In future posts I’ll draw back the curtain on these terms in ways that will make them seem richer than their definitions, and less confusing than their examples.

Here are the five terms that describe the ways that frieze groups grow:

  • translation
  • vertical reflection
  • horizontal reflection
  • glide reflection
  • 180 degree rotation
vertical reflection, translation
vertical reflection, translation

Translation simply means repeating something without any changes. If I write the letter “R” like this “RRRRRRR” that’s translation.

Vertical reflection reflects a shape across a vertical line. A “W” can be seen as a vertical reflection of a “V.” This means when the shape is vertically reflected, the pattern grows horizontally. Sorry. That’s just how it is.

Horizontal reflection reflects a shape across a horizontal axis, like tree reflecting in water.

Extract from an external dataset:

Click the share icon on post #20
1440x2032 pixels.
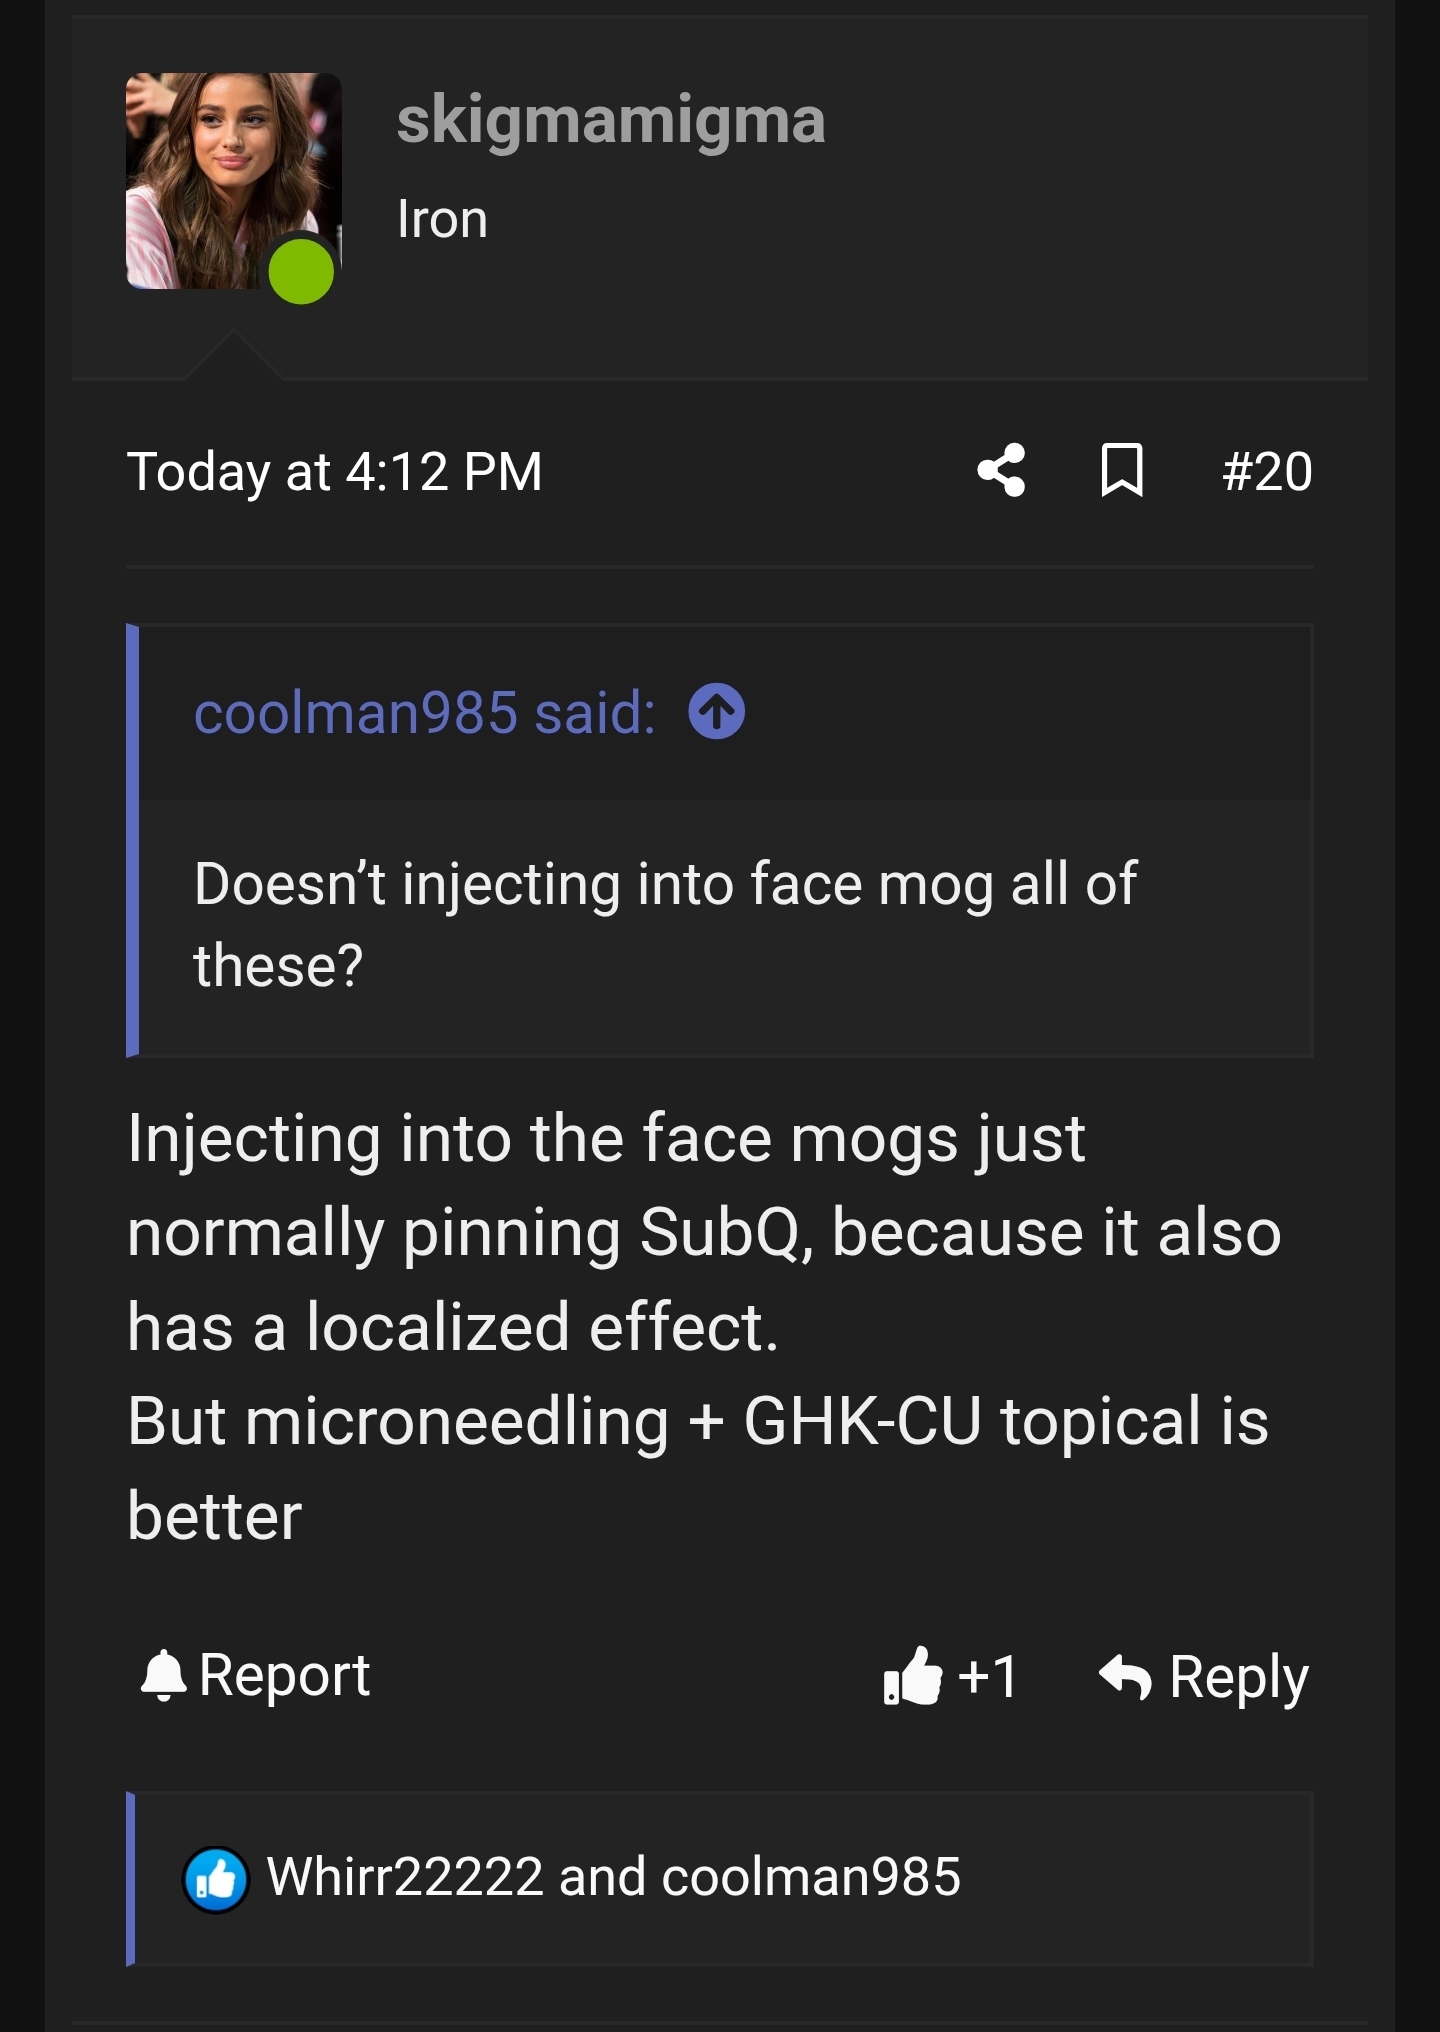[x=1001, y=470]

Which means that when a shape is horizontally reflected, the first action of this pattern grows  it vertically. This takes some getting used to.

Glide reflection makes a copy of the original unit, slides it over, then horizontally reflects it. There’s no need to try to wrap you mind around this one until you see examples.

180 degree rotation is a half of a full rotation. If you are facing one way and you turn around to face what was behind you, that’s a 180 degree rotation. There’s more to know about this one, so much more that, before I getting to examples, I will writing yet one more introductory post focussing on 180 degree rotations. If you don’t understand how a 180 degree rotation can happen around different points, you will soon be lost, so read the next post.

Each of the seven symmetry groups contain translations, which is to say there is repetition of some or no variation of the original tile. The rest of the frieze symmetry groups are made up of combinations of the rest of the ways frieze symmetries grow.

There are many different systems of notations around symmetry groups.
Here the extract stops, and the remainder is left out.